According to Gerstein, the Inflation Reduction Act and other recent laws provide tax credits for the installation of energy-efficient equipment, renewable energy sources and sustainable building practices. It also includes tax credits for fleet purchases of new and used electric vehicles, he noted.

The law also provides a tax deduction to companies that make energy-efficient improvements to commercial properties. Deductions of up to $5 per square foot are available for energy efficiency improvements that reduce energy use by at least 50%.

Become an intermediary

Businesses that are currently sole proprietors (where they report their income on a schedule on their individual tax return) may benefit from converting to a pass-through entity like an S corporation or partnership, Minich says. Passing entities can save by using the qualified business income deductionhe said, although it could expire at the end of 2025.

“You may be able to reduce your self-employment taxes and take advantage of additional business deductions for your wages and those of your employees,” he said.

Take a closer look at vehicle expenses.

Many companies choose to take the standard mileage rate of 67 cents per mile as a tax deduction, but Gerstein says larger deductions may be available. Business owners should consider the actual expenses of vehicles used for business purposes, such as gas, repairs, maintenance, depreciation, and insurance.

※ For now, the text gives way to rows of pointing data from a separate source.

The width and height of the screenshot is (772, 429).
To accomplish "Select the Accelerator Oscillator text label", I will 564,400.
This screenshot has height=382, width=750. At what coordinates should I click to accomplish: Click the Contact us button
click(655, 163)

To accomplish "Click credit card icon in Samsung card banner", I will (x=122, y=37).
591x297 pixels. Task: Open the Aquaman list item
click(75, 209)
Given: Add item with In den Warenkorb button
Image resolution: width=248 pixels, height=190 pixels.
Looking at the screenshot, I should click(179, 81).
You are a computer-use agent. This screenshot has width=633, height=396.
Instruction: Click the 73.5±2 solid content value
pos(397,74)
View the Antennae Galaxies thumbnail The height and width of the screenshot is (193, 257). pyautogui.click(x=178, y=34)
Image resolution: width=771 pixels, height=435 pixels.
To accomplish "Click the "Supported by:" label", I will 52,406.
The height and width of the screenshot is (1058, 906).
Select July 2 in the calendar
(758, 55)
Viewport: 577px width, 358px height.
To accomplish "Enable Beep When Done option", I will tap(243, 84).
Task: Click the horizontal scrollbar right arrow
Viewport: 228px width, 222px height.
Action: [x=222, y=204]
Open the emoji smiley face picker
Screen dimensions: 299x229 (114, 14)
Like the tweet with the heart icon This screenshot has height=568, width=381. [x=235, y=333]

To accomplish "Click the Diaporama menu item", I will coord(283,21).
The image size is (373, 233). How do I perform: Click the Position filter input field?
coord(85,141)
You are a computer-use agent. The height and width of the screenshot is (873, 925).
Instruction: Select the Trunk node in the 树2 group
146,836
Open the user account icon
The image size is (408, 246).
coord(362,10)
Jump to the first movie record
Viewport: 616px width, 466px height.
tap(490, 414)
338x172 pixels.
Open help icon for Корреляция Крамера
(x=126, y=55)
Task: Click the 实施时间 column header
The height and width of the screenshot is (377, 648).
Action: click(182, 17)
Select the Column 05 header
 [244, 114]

“Remember to keep detailed records of mileage, dates and your business purposes for each trip,” he said. “Choose the method that provides the largest deduction.”

But, Gerstein noted, if a company uses the actual expense method one year, it must use that method for that specific vehicle each following year.

Reallocate earnings

If you own your business with your spouse, take a close look at how you allocate your profits. If one owner can report more of the compensation than the other, Minich says, the company could reduce its employment taxes once a compensation threshold is reached. And there are future benefits too.

“Suppose there is a husband and wife who jointly own a business that makes $120,000 a year,” he said. “If you can allocate more income to one person than another, that could increase that person’s Social Security income in the future.”